US 4000763 A
A method for producing piles of U-shaped clips as used for example to close the ends of sausages or the like. A plurality of wire lengths are formed into a band of parallel adjacent wire lengths, to one side of which is applied a layer of material with a thermo-plastic on the side thereof engaging the band. The wire/layer of material combination is then heated to adhere the wire lengths to the layer of material via the thermo-plastic.

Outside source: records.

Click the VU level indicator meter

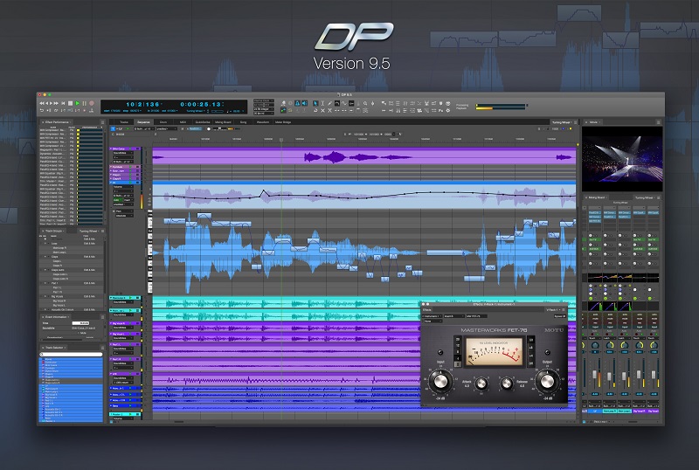pyautogui.click(x=493, y=352)
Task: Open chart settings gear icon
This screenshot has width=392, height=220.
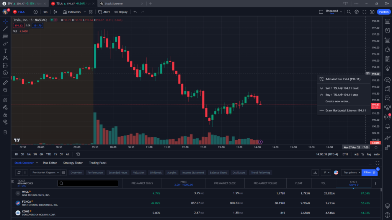Action: pos(356,12)
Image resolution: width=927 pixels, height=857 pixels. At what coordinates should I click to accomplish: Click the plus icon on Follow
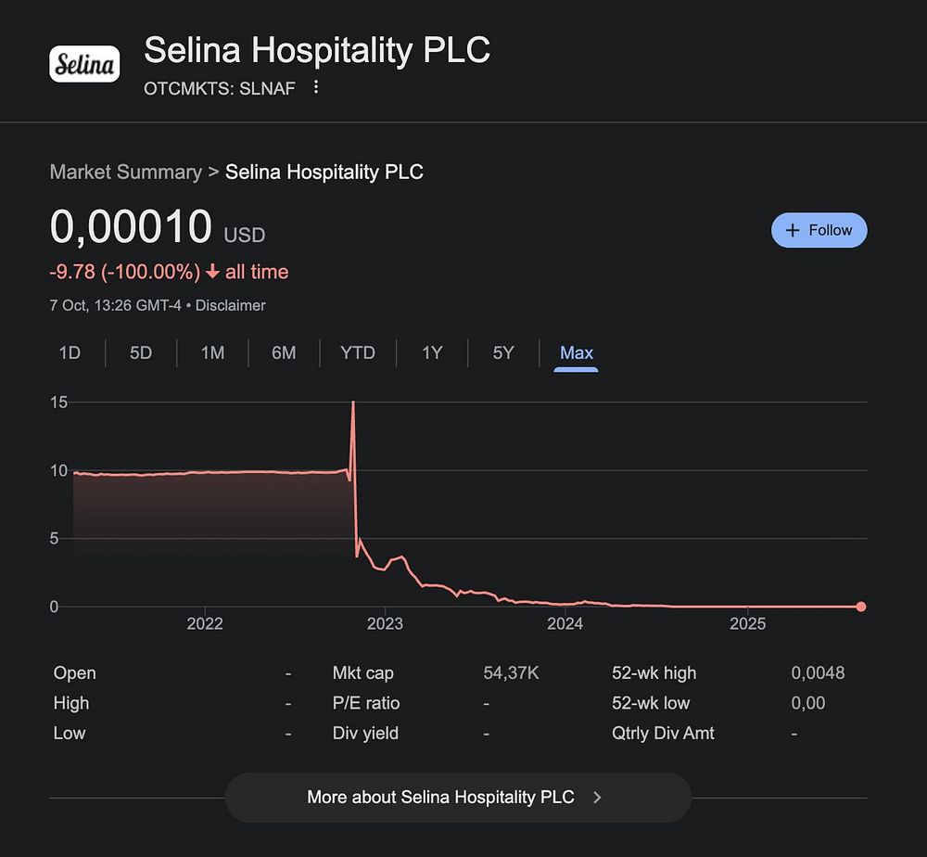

The wire/layer of material combination is subsequently cut perpendicular to the lengths of wires and bent to form the clips.
1. A method for the production of clips in the form of piles of U-shaped clips releasably connected to each other, which clips are made of wire of circular cross-section which includes a curved upper part and a pair of straight shanks extending therefrom, comprising the steps of; feeding a plurality of lengths of wire in parallel to each other, to a banding apparatus, and arranging the wires thereat into a wire band wherein the wires are tight and adjacent and parallel to each other, introducing a layer of material such as paper or the like against the wire band thus formed, the layer of material being covered with plastic on its side which faces the wires, said plastic being a thermo-plastic having a melting point which is lower than the temperature at which the layer of material will burn or lose observably its strength, thereafter quickly heating the surface of the wire band turned toward the layer along with the layer of material and the thermo-plastic material up to a temperature at or slightly above the melting temperature of the plastic, and immediately thereafter cooling the wire band and layer of material, cutting the wire/material band into cakes and bending these cakes into clips shape.
2. A method according to claim 1, including winding the wire/material band on a reel, removing the reel from the machine and feeding the said band to a separate arrangement to be cut into cakes and bent into clips shape.
3. A method according to claim 1, in which the layer of material is fed with a width which is slightly greater than the width of the wire band, and wherein the composite wire band/layer of material is thereafter cut clean immediately adjacent to the outermost wires existing on each side, to remove the surplus of said layer of material.
4. A method according to claim 1, in which the said plastic is a copolymerization product of polyvinyl acetate and polyethylene.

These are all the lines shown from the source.